This undated photo released by the Metropolitan Corrections Center shows a jail cell at the facility in New York. A 7 1/2-by-8 foot cell such as this will house disgraced financier Bernard Madoff, 70, who was ordered to jail Thursday, March 12, 2009 after pleading guilty to an epic fraud that robbed investors worldwide of billions of dollars. |
NEW YORK (AP) -- Bernard Madoff's new Manhattan home is the size of a walk-in closet, with cinderblock walls, linoleum floors and a bunk bed. Breakfast will be served before sunrise, and the disgraced financier can stretch his legs outside, but only every other day - in a cage.
The Metropolitan Correctional Center, which has housed accused terrorists and reputed mobsters, welcomed the 70-year-old Madoff on Thursday after he pleaded guilty in one of Wall Street's biggest investment swindles and a judge revoked his bail.
The federal jail in lower Manhattan stands between a courthouse and a church and holds inmates awaiting trial or serving short sentences. Currently, about 750 men and women are behind bars there.
Since his arrest in December, Madoff has been confined to his $7 million penthouse apartment.
When inmates first arrive at the jail, they are given physical and psychological exams and instructed on the rules. If cleared to enter the general population, they are issued a baggy brown uniform and assigned to cells measuring 7 1/2-by-8 feet, each fitted with a sink and toilet.
Many inmates must share their cells with another prisoner, but it was not immediately clear Thursday whether Madoff would have a cellmate.

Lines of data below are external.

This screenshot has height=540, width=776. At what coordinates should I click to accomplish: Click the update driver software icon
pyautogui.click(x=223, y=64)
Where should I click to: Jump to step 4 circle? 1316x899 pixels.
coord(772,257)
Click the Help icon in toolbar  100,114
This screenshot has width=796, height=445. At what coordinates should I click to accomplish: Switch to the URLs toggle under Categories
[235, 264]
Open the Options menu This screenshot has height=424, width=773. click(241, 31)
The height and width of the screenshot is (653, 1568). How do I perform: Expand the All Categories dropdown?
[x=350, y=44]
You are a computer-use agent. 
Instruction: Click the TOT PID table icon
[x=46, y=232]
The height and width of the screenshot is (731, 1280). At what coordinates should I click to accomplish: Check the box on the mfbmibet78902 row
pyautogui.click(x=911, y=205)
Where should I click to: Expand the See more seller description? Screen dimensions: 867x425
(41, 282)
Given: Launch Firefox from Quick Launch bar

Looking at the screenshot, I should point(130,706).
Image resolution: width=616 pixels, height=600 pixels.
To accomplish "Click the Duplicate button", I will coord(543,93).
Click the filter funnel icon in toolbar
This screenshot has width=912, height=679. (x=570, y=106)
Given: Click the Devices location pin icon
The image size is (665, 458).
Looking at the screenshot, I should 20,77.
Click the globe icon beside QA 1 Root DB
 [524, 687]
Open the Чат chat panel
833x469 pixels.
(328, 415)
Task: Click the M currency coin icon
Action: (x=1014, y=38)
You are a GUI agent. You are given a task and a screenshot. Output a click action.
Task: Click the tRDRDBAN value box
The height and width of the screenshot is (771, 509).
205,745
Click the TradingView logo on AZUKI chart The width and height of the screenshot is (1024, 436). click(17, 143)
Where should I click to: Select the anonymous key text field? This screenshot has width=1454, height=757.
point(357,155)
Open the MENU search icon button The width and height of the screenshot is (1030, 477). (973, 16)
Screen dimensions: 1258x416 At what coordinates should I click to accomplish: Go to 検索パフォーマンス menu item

There's a strict schedule: Lights on at 6 a.m., breakfast at 6:30 a.m., lunch at 11 a.m., dinner at 5 p.m., lights out at 11 p.m. During the day, inmates can watch television, play ping pong, work on their cases in a legal library or volunteer for janitorial duty.
On alternate days, they are allowed up on the caged roof, where from courthouse windows they can be seen playing basketball. For court dates, they are shackled and escorted by deputy marshals through an underground tunnel.
The facility alots three hours a week for visits by family or lawyers. Inmates can also spend up to 300 minutes per month making phone calls, which can be monitored.
Those who misbehave or present a risk of violence are thrown into a separate unit where they spend nearly all day locked in their cells and must endure strip searches and constant monitoring by cameras.
Authorities tightened security in the unit after a guard was seriously injured in 2000 by a terrorist convicted in the 1998 embassy bombings in Kenya and Tanzania.
Notable inmates have included blind sheik Omar Abdel-Rahman, who was sentenced to life in prison for plotting to blow up five New York landmarks and assassinate Egypt's president, and John "Junior" Gotti, the Gambino crime family scion now jailed in Brooklyn on murder charges.
Current inmates include former Florida hedge fund manager Arthur Nadel, who is accused of bilking investors out of up to $350 million.